I had a chance to quiz Brickie about the event that evening when we were in the kitchen having an early Bachelor Night. He hated Khrushchev, but admitted that seeing an important figure like that—two important figures—didn’t happen every day. “Whatever he is now, he was an ally and a war hero,” Brickie said, flipping our sizzling burgers. “One day you’ll be telling your grandchildren about it. If he hasn’t blown us up by then.”
“Well, I won’t have children or grandchildren, b
ecause I’m not getting married.”
“Oh, I suspect you’ll change your mind about that.”
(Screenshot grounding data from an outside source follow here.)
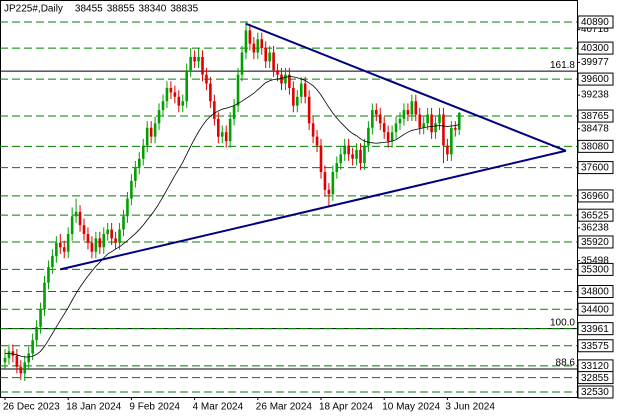 Image resolution: width=617 pixels, height=417 pixels. Describe the element at coordinates (562, 66) in the screenshot. I see `fib-label: 161.8` at that location.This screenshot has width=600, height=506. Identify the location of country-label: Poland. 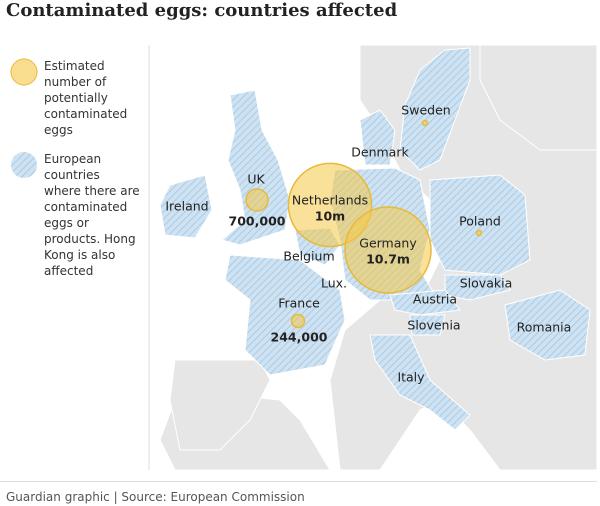
(480, 222).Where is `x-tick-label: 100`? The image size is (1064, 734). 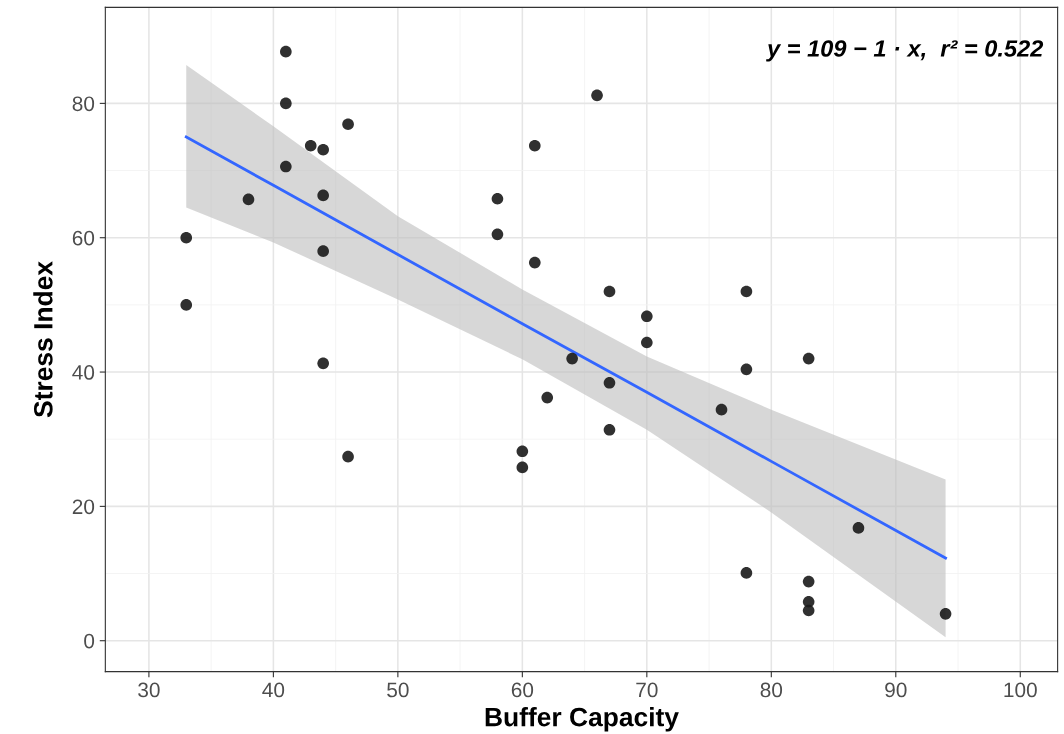
x-tick-label: 100 is located at coordinates (1020, 690).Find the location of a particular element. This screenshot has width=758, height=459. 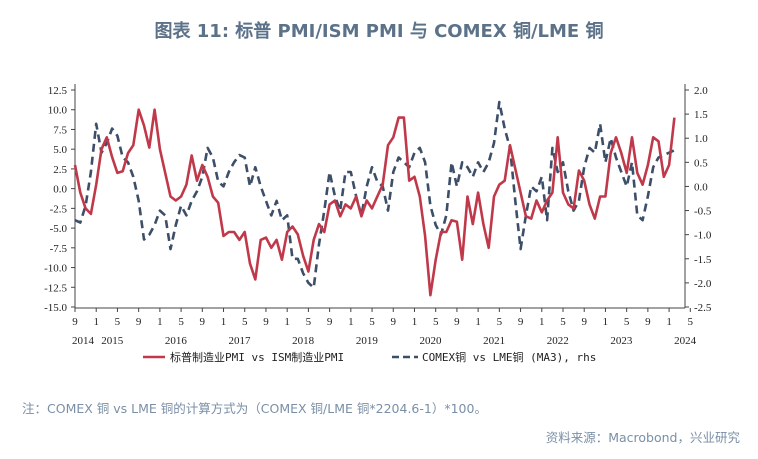

left-y-tick-label: -5.0 is located at coordinates (59, 229).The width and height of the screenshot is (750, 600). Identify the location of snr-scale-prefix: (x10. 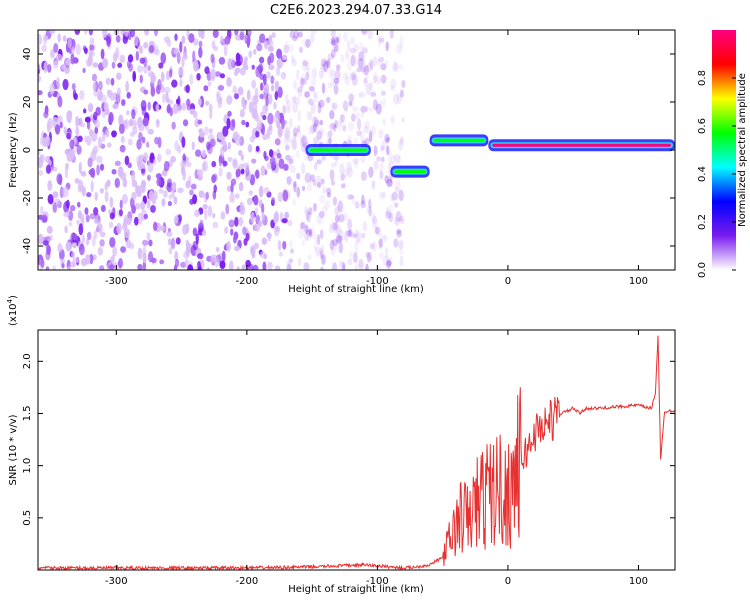
(14, 314).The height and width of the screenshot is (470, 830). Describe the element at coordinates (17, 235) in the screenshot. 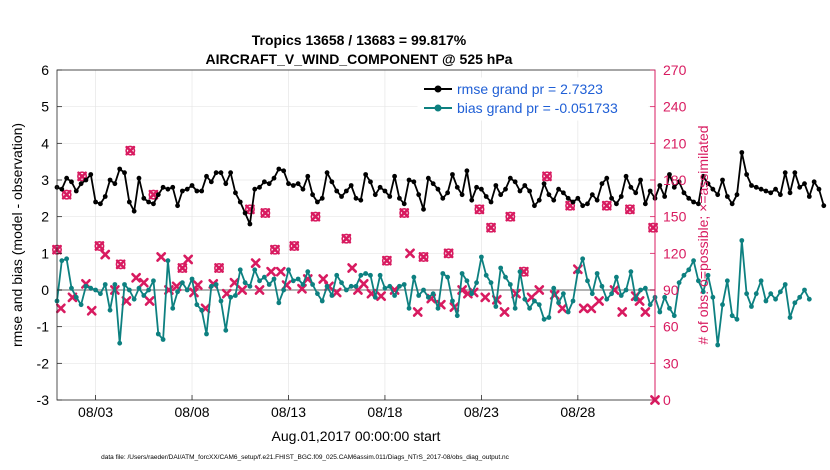

I see `y-axis-left-label: rmse and bias (model - observation)` at that location. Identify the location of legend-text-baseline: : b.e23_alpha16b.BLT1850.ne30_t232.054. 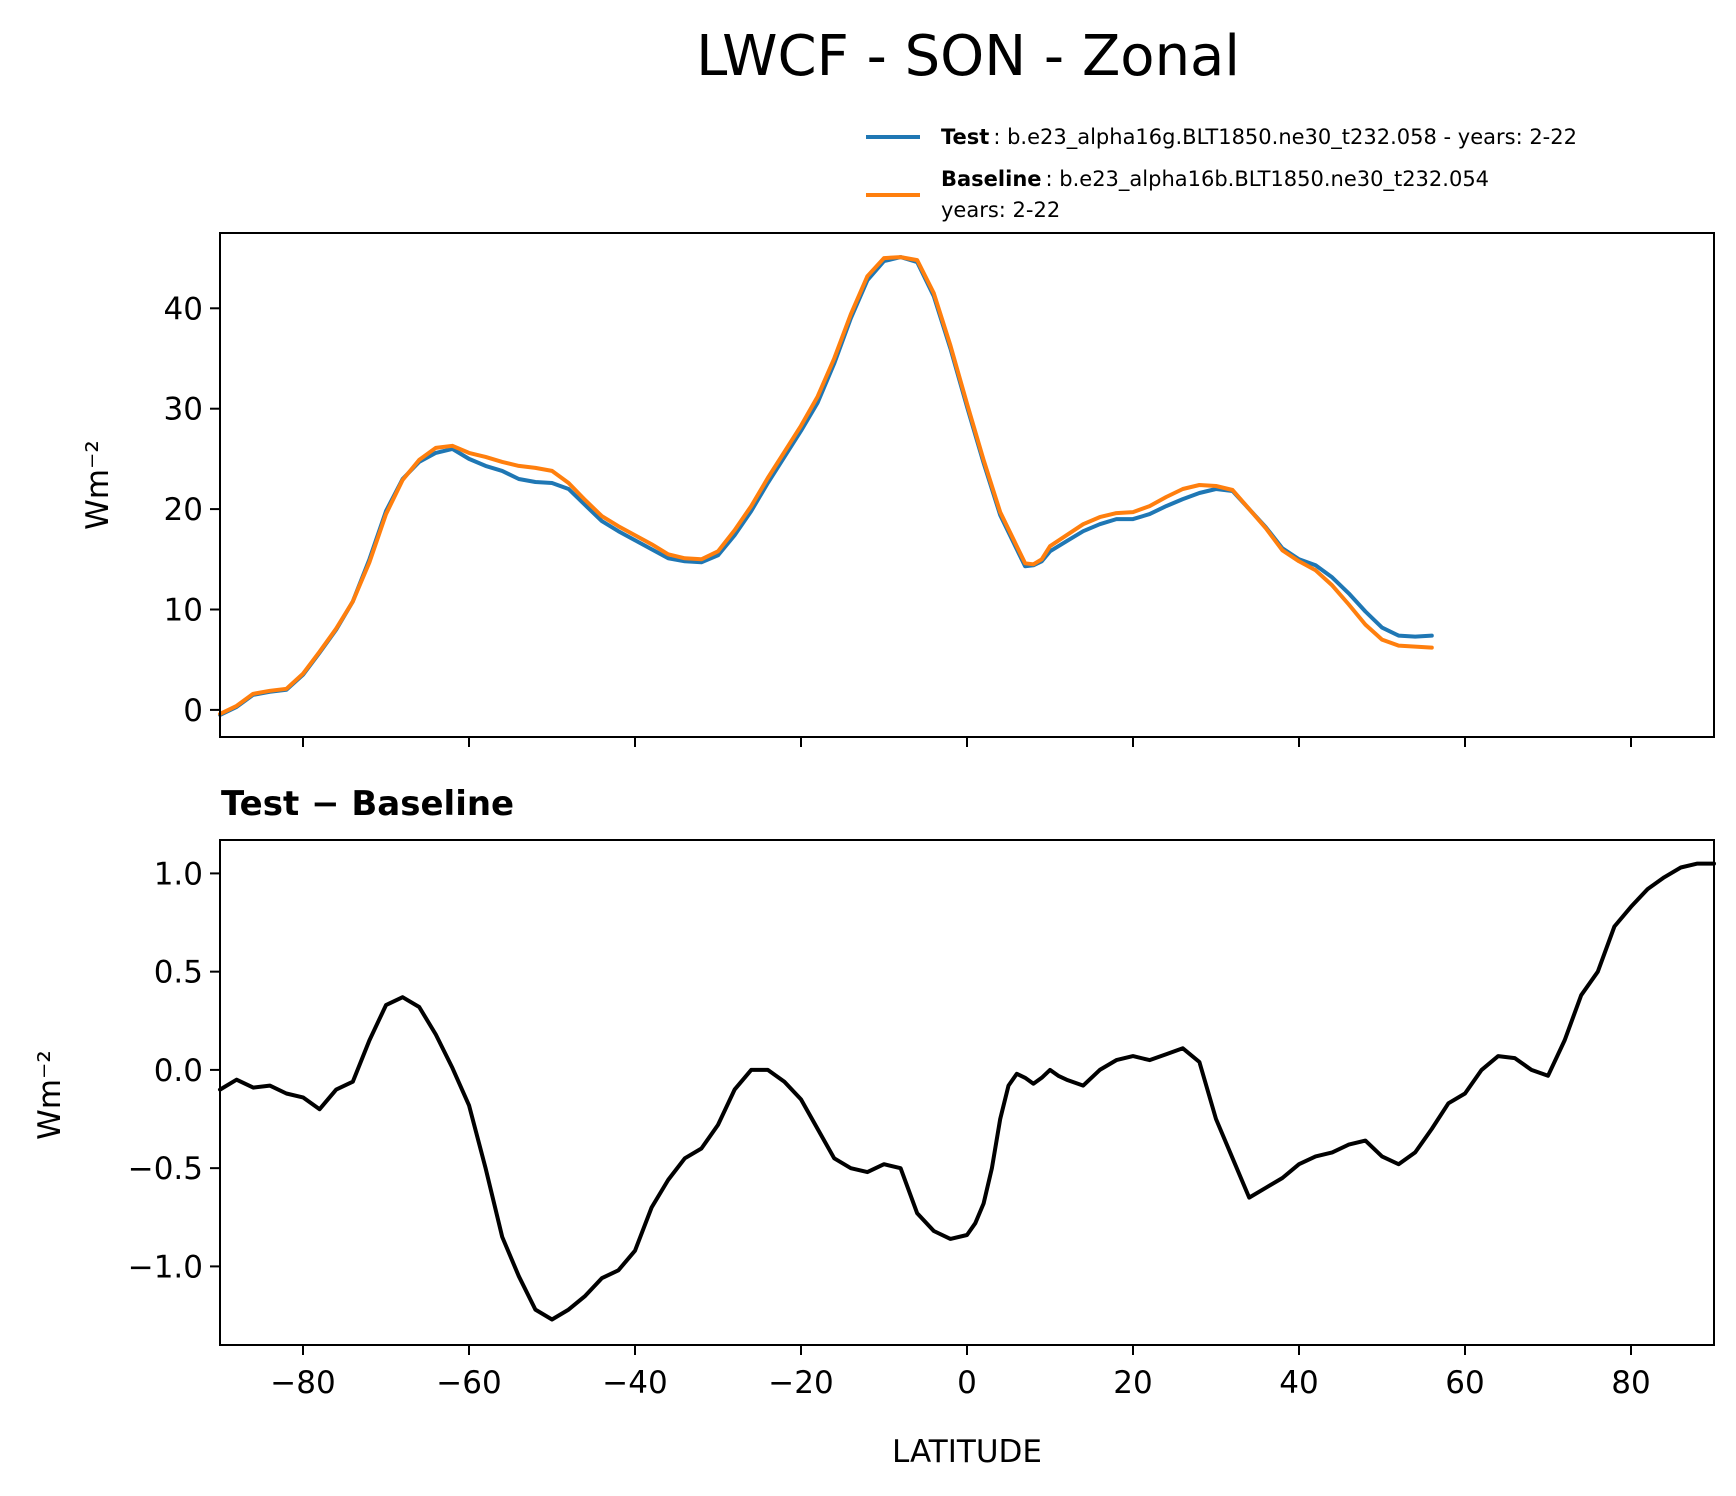
(1268, 180).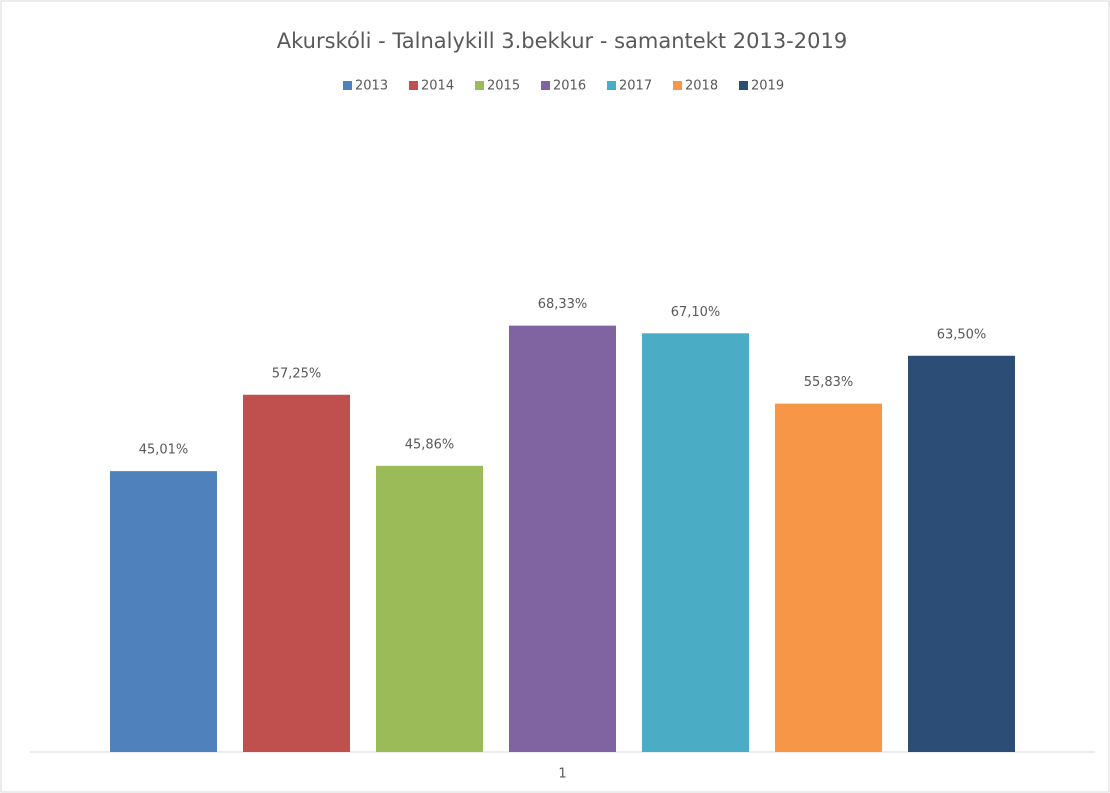  What do you see at coordinates (297, 374) in the screenshot?
I see `data-label: 57,25%` at bounding box center [297, 374]. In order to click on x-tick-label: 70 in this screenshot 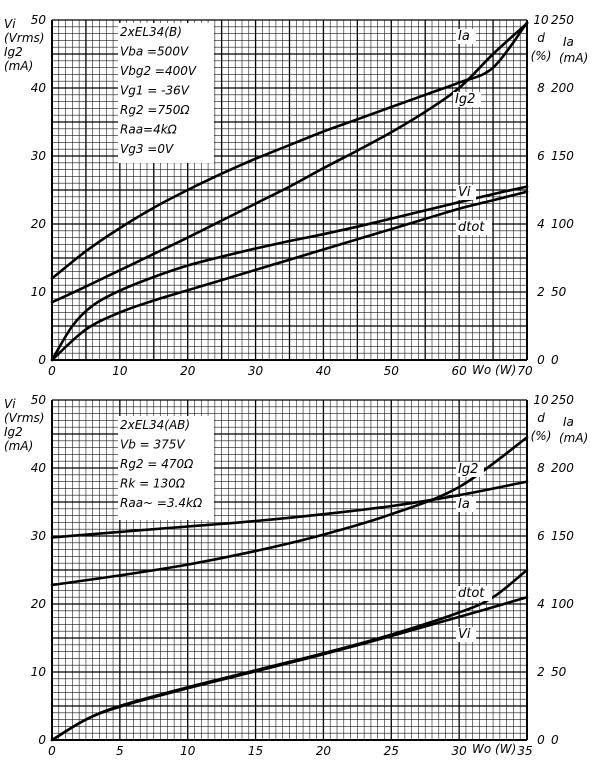, I will do `click(525, 371)`.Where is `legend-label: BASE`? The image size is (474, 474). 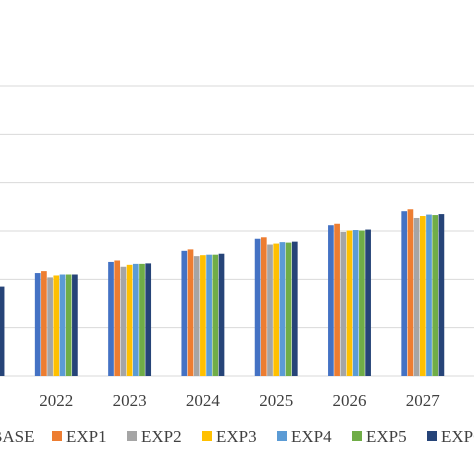 legend-label: BASE is located at coordinates (17, 436).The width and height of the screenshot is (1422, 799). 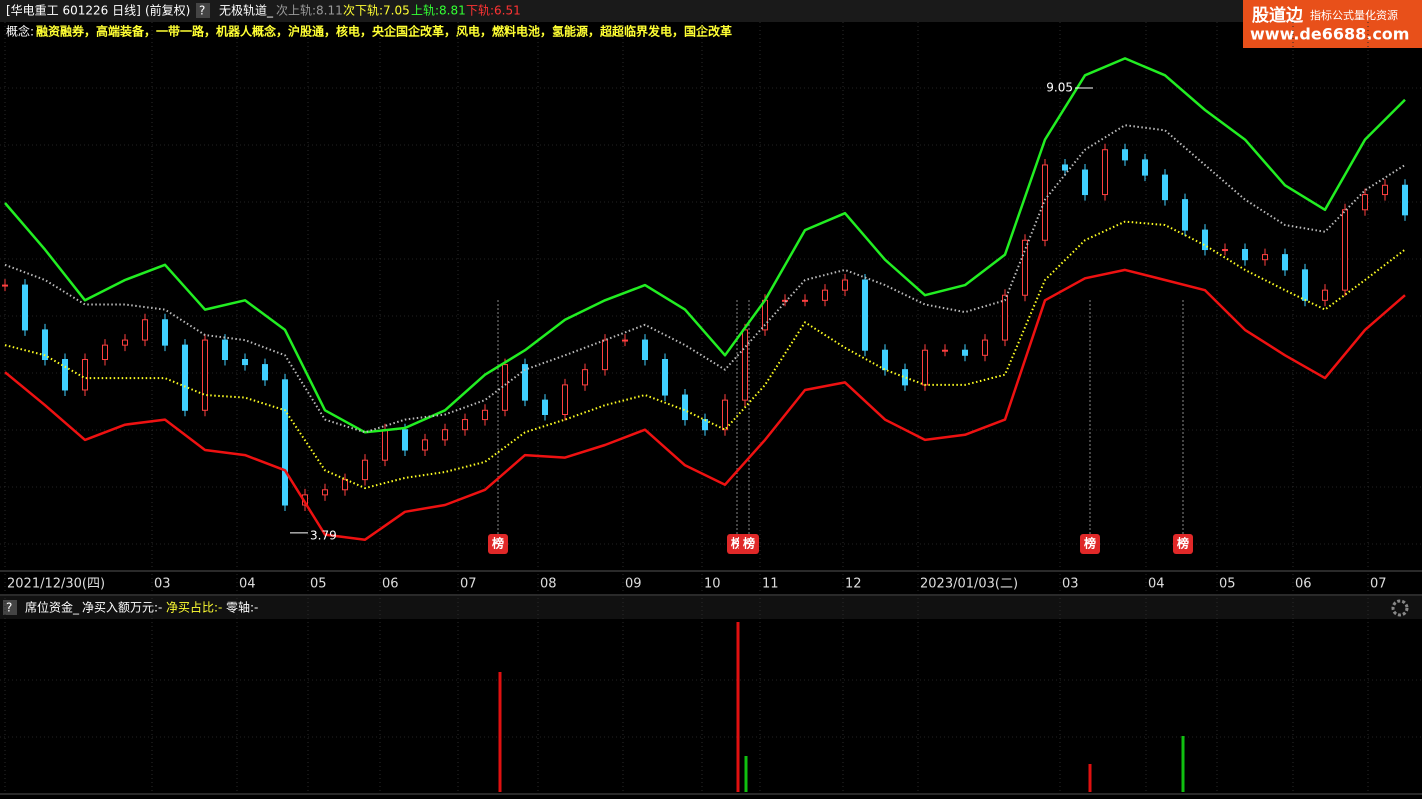 I want to click on readout: 上轨:8.81, so click(x=438, y=11).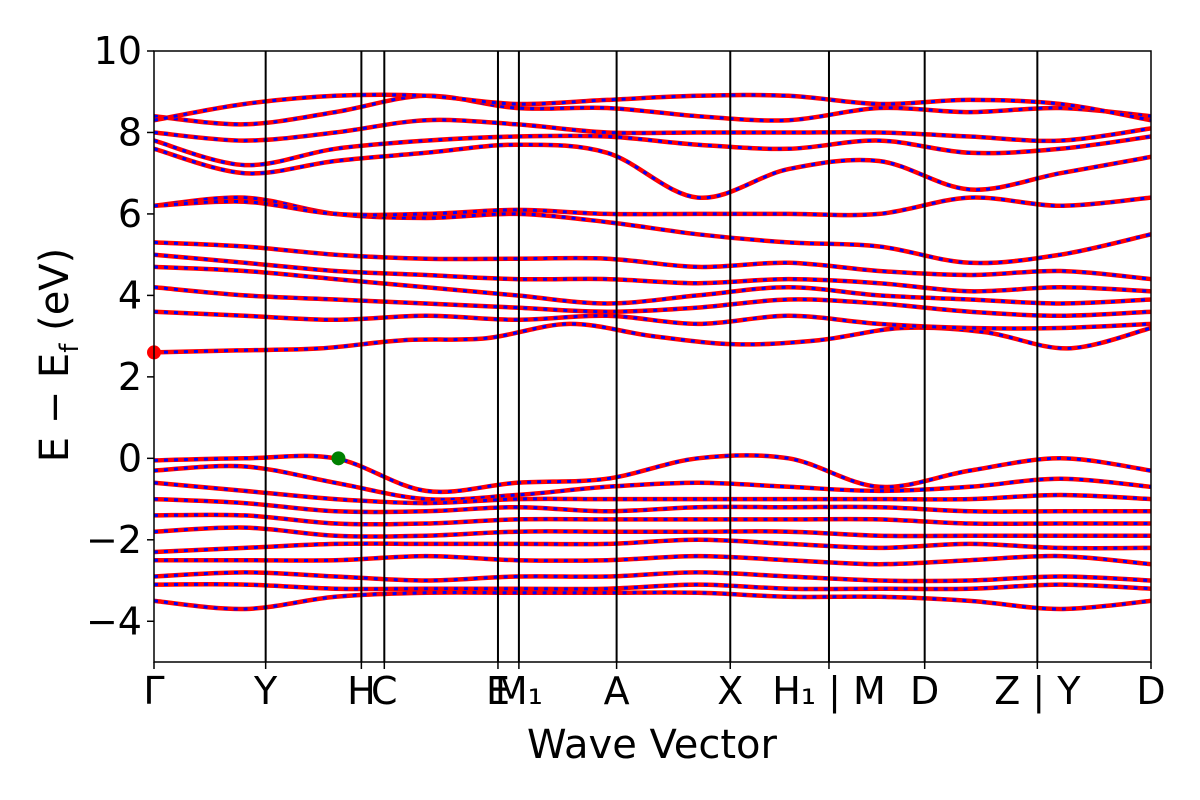 Image resolution: width=1200 pixels, height=800 pixels. I want to click on x-tick-label: E, so click(498, 691).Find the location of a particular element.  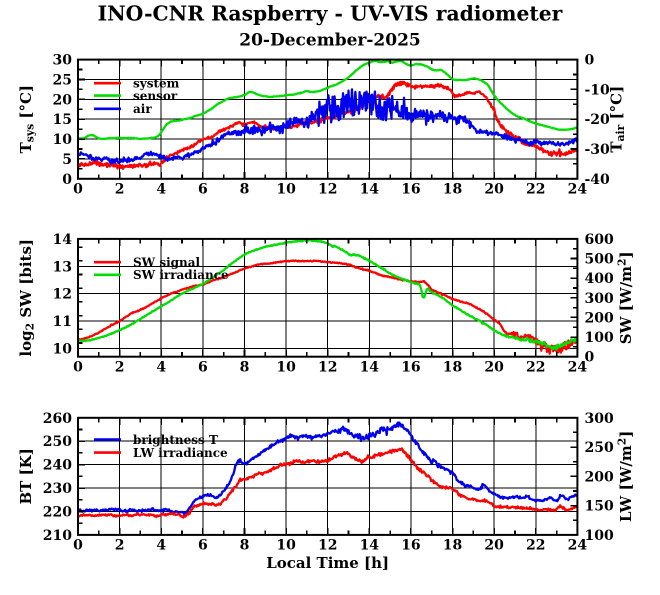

“I might have married Elena.” I think that was the first time I’d said her name since she’d died, and it gave me a pang. “But she’s the only one.”
“I can understand your feeling that way. Elena was a lovely woman.” Brickie was quiet for a minute. “She was…a complex person, John.”
“What do you mean?”
“That man who picked her up from your Fiesta? That was Camilo Cienfuegos, a dangerous Cuban revolutionary.”
“So?” Then Elena’s words popped out of my mouth: “Not everyone in Cuba is bad. They’re trying to help poor people there.”
“They’re Communists, John. And Elena helped them. She wasn’t just aiding refugees.”
This stunned me, as if he’d told me that Elena was an alien from Mars. “You mean…she was a spy?”
“Not exactly. She was…an agent of influence, entertaining foreign men who could give significant money to the revolutionary cause. She also entertained American officials who might tell her things—secrets—about our government, which she may then have passed on to people like Camilo Cienfuegos. She was probably going to be arrested before long. But this is America, not Russia, and you can’t just arrest people without probable cause.”
I said, “What do you mean—entertaining? Like at parties?”
“You’ll understand when you’re older.” That again. “And I want you to promise not to tell Ivan any of this. He doesn’t need to know. Or he may know already, poor boy. You need to know because I think you’re old enough to understand that people are not always what they seem. You musn’t be too trusting on the face of things.”
“That’s exactly what Elena told us.” I hated hearing all this, but couldn’t help asking, “What happened to the guy on the motorcycle?”